JWT Secured Authorization Response Mode (JARM).

Builds the signed JWT an authorization server returns to a client as the single response parameter when a JWT response mode (jwt, query.jwt, fragment.jwt, form_post.jwt) is requested, giving the authorization response non-repudiation and integrity (FAPI 2.0 Message Signing §5.4).

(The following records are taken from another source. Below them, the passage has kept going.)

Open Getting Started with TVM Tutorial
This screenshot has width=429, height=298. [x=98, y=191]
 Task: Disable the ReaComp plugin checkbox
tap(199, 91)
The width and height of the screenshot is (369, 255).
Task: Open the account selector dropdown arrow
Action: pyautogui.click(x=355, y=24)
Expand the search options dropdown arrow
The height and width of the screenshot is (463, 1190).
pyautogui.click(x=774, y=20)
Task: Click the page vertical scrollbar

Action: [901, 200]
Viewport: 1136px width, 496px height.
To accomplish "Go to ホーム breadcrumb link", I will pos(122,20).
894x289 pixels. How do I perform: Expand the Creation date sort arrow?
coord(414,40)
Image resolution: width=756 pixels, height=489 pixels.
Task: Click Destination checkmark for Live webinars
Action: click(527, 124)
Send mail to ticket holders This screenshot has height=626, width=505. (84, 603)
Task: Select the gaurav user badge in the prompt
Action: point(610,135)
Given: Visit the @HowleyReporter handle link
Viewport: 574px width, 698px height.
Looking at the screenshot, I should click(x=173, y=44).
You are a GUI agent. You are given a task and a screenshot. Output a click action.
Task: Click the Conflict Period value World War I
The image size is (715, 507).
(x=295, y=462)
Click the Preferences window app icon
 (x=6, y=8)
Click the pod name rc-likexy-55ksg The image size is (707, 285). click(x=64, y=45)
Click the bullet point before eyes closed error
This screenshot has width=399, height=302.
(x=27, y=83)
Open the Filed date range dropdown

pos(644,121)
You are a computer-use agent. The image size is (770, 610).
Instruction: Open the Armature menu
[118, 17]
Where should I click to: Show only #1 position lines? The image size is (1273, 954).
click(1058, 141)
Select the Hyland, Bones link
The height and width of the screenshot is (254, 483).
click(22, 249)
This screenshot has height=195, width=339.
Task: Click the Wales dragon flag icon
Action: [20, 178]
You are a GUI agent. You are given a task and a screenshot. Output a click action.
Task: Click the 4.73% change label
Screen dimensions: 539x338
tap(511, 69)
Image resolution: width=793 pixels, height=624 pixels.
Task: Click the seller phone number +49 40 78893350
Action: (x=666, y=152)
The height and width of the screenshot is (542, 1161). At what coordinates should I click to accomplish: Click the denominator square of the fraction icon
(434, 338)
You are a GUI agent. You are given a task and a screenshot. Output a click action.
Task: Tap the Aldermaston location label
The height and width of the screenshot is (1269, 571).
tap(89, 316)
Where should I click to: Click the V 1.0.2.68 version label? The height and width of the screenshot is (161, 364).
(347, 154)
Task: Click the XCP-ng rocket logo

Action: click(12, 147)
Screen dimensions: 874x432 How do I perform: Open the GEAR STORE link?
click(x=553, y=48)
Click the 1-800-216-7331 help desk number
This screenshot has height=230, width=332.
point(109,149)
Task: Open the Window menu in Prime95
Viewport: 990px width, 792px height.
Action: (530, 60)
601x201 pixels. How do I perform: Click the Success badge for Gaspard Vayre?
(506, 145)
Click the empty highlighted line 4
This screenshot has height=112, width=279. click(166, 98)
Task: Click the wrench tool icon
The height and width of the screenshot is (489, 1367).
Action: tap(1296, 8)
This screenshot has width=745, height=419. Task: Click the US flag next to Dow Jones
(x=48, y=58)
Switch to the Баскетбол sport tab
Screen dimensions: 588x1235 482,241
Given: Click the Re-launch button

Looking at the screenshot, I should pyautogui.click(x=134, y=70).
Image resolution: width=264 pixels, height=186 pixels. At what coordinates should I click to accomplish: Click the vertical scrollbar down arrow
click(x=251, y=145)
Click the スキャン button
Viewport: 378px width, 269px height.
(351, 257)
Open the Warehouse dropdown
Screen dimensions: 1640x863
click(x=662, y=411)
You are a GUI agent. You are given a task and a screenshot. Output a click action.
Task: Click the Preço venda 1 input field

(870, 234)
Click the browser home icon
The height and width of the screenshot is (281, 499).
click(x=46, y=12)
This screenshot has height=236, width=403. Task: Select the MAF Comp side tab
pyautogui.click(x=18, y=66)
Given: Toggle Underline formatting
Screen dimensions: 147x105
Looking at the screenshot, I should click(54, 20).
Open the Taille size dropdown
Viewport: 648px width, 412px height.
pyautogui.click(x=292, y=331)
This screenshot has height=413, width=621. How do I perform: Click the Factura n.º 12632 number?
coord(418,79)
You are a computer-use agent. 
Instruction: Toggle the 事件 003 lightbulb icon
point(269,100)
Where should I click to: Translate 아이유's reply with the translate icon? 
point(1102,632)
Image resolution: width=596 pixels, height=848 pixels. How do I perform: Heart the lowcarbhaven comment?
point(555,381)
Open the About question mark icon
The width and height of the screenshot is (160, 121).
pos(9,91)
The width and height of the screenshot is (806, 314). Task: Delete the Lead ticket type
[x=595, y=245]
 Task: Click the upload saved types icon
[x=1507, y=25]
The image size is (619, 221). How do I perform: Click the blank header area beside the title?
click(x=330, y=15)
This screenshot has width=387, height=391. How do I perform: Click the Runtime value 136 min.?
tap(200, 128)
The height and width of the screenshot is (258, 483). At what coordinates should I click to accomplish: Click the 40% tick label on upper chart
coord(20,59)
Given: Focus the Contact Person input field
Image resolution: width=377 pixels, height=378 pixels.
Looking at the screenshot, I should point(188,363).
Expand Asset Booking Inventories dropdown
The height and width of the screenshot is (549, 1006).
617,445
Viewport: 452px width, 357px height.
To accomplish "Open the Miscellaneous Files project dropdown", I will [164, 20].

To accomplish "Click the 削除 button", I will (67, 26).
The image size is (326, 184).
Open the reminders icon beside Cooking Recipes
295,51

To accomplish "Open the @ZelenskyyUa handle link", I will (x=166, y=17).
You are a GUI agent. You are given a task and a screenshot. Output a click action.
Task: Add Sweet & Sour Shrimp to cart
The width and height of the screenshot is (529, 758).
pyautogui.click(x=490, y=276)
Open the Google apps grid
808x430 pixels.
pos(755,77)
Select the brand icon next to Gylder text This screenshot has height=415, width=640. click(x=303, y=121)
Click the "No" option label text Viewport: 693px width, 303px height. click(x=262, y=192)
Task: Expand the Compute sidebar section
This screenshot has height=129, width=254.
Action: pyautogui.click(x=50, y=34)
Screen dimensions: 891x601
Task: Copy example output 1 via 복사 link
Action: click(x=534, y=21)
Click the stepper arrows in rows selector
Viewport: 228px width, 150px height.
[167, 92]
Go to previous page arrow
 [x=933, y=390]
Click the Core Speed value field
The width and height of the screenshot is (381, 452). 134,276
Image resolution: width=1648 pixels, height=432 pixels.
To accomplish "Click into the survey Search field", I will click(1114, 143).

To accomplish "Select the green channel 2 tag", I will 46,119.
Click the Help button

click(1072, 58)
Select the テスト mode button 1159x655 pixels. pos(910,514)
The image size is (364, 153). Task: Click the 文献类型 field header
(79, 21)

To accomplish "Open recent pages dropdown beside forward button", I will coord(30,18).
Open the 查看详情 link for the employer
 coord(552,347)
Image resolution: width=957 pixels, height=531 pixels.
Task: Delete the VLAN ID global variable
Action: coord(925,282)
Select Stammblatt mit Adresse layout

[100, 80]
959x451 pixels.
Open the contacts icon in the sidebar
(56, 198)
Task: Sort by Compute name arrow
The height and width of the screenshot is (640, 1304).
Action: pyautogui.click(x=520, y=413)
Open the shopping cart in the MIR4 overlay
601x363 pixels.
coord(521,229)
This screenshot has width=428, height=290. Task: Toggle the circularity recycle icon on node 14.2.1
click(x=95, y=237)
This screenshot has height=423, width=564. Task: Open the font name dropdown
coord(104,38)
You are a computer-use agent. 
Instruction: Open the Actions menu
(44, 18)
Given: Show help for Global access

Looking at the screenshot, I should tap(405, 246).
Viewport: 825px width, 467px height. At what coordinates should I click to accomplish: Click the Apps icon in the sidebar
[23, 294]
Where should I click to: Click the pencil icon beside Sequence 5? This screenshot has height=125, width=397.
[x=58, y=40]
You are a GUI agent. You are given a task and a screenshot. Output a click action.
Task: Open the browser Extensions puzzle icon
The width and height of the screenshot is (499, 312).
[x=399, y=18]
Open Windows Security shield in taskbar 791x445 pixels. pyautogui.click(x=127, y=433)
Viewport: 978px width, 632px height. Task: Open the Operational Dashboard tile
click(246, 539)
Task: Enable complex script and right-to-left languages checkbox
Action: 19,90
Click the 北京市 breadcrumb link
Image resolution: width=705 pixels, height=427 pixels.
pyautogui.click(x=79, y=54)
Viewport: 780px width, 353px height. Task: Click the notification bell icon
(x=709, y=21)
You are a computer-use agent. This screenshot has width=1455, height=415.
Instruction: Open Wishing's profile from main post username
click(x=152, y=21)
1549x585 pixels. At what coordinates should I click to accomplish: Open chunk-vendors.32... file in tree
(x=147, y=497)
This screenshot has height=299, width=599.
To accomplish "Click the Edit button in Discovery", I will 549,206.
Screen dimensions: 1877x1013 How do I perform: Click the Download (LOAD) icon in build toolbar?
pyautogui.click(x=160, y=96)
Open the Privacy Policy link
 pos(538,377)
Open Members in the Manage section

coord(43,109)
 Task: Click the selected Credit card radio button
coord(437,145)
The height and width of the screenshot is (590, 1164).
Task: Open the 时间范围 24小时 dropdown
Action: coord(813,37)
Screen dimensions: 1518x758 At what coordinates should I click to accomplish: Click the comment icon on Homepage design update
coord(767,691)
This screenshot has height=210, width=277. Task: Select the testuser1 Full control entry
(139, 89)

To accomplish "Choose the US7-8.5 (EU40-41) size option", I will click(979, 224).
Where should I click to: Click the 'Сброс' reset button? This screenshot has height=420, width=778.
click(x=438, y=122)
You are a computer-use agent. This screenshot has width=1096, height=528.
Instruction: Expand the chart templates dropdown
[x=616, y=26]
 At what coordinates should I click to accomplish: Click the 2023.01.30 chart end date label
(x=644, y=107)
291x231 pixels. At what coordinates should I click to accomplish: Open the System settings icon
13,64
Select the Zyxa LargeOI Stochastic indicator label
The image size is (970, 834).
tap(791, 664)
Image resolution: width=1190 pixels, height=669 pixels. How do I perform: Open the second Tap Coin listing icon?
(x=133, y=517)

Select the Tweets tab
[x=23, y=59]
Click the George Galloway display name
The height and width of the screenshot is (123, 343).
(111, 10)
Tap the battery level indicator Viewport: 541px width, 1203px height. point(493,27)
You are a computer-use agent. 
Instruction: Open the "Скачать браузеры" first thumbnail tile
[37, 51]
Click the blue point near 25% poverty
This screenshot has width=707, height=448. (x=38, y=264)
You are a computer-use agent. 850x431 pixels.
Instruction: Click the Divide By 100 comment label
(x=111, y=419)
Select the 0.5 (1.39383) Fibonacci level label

This is conn-free core: it turns the issuer/keystore on the Attesto.Config, the client identifier, and a map of authorization-response parameters (the code/state/iss of a success, or the error/error_description/state of a failure) into a compact JWS. The transport layer (the authorization endpoint) decides the response mode and how the resulting JWT is delivered (redirect query/fragment or auto-submitting form); nothing here touches HTTP.

JWT claims (JARM §2.1)

• iss - REQUIRED, the authorization server's issuer identifier.
• aud - REQUIRED, the client the response is addressed to (client_id).
• exp - REQUIRED, expiration; the response is short-lived.
• iat - the issuance time.
• every supplied authorization-response parameter, verbatim, as a top-level claim (code, state, iss-echo for success; error, error_description, error_uri, state for failure).

Signing mirrors Attesto.IDToken: the keystore's current signing key and its algorithm (Attesto.SigningAlg.for_key/3), with the kid in the JOSE header, signed with that pinned algorithm (never none).